À meia-noite de 15 de agosto de 1947, data em que a Índia oficializava sua independência e se tornava, enfim, uma república, milhares de crianças nasceram. Não exatamente a essa hora, mas ao longo dos primeiros 60 minutos da Índia como um país independente, essas crianças vieram ao mundo e foram chamadas de “filhos da meia-noite”. O fato de nascerem junto com seu próprio país poderia, por si só, ser especial. Mas como quase tudo na Índia é envolto por magia e fantasia – ou assim nos faz pensar suas lendas e histórias – elas vieram ao mundo com algo a mais. Com poderes que, mais tarde, seriam descobertos por outro filho da meia-noite.

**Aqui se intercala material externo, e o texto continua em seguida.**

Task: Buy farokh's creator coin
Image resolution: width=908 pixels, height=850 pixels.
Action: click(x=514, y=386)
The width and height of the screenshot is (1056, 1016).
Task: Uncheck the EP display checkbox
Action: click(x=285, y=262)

Esse filho tem agora 31 anos, e enquanto cria fórmulas de condimentos em conserva e os deposita em potes numerados, cada um também com um título – como capítulos de um livro – conta sua história a uma mulher com o nome da deusa do excremento, Padma. Salim Sinai foi um dos dois meninos que nasceram exatamente à meia-noite desse 15 de agosto, e foi ele também quem reuniu todos os outros filhos e os fez se descobrirem telepaticamente. Com um nariz de tamanho descomunal e certa aptidão para o fracasso, o rico garoto muçulmano residente em uma “colina de dois andares” na capital Bombaim relembra, para Padma, toda a sua trajetória, a de sua família e a de seu país.